Software Engineer at INE.
Speaker
Software Engineer at INE.
G Khartheesvar is a Software Engineer at INE specializing in web and mobile application security, network penetration testing, and cloud security. With a strong foundation in both Red Teaming and Blue Teaming, he works across offensive and defensive domains to identify vulnerabilities while building effective detection and response strategies. He has hands-on experience assessing real-world systems, focusing on uncovering weaknesses in applications, networks, and cloud environments through practical attack simulations and defensive improvements.
He has presented at Black Hat Asia 2023 and served as a trainer at RootCon 19, delivering technical sessions to security professionals. He is also a core contributor to the open-source project ThreatSeeker, focused on threat detection and analysis using Windows event logs. Holding a Master’s degree in Computer Science and Engineering, he contributes to the cybersecurity community through research, tool development, and knowledge sharing.
LLMGoat is a locally hosted, interactive security environment where you can safely exploit real vulnerabilities in LLM-powered applications, see the impact firsthand, and walk away actually understanding why these attacks work. It covers all 10 vulnerabilities from the OWASP LLM Top 10, things like prompt injection, system prompt leakage, data poisoning, and unbounded consumption, each built as its own live scenario with a real chatbot you can break.

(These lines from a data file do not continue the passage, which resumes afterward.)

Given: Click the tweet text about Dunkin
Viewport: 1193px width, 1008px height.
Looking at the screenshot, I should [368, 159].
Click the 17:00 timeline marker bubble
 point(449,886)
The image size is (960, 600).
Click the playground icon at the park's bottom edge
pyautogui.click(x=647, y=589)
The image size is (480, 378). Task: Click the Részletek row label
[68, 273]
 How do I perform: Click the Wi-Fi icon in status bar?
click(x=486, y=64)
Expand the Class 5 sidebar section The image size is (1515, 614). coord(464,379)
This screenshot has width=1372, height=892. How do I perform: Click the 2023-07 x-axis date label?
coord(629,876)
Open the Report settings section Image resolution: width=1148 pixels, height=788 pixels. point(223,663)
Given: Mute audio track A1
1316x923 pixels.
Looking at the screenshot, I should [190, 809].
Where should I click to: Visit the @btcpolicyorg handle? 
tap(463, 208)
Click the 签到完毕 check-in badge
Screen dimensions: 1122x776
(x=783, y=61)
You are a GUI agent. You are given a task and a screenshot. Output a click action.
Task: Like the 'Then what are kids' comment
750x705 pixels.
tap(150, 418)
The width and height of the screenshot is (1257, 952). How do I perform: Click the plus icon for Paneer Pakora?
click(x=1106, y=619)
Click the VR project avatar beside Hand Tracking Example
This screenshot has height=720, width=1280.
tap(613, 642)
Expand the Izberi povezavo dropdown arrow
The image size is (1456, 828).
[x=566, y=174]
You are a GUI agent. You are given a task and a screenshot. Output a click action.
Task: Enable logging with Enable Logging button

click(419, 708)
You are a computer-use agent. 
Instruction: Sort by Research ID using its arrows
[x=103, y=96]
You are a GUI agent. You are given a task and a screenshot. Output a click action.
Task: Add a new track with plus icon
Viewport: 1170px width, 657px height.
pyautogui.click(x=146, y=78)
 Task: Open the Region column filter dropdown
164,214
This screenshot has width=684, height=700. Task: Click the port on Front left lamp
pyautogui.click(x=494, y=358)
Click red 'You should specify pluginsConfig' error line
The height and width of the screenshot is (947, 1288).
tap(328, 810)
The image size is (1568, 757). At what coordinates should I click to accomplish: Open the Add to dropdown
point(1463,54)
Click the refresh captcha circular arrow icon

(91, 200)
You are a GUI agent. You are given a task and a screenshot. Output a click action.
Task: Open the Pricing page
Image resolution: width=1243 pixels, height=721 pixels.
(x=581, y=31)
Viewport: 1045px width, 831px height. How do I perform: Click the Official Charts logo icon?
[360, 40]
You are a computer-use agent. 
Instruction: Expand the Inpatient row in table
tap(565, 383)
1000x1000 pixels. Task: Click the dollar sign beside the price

The idea behind LLMGoat is simple: reading about LLM vulnerabilities is one thing, but watching a chatbot hand over confidential credentials because you asked nicely, or seeing a live database get wiped through a single chat message, hits differently. Every challenge in LLMGoat is designed around a realistic scenario. This includes a university HR bot, a financial advisor, and a research assistant. So the risks feel concrete rather than theoretical. The environment runs entirely on your own machine using open-source models, so there are no API costs, no data leaving your system, and no setup friction beyond pulling a model and starting the server. Whether you are a developer who wants to build safer AI features, a security professional exploring a new attack surface, or a student learning about AI risks for the first time, LLMGoat gives you a place to actually get your hands dirty.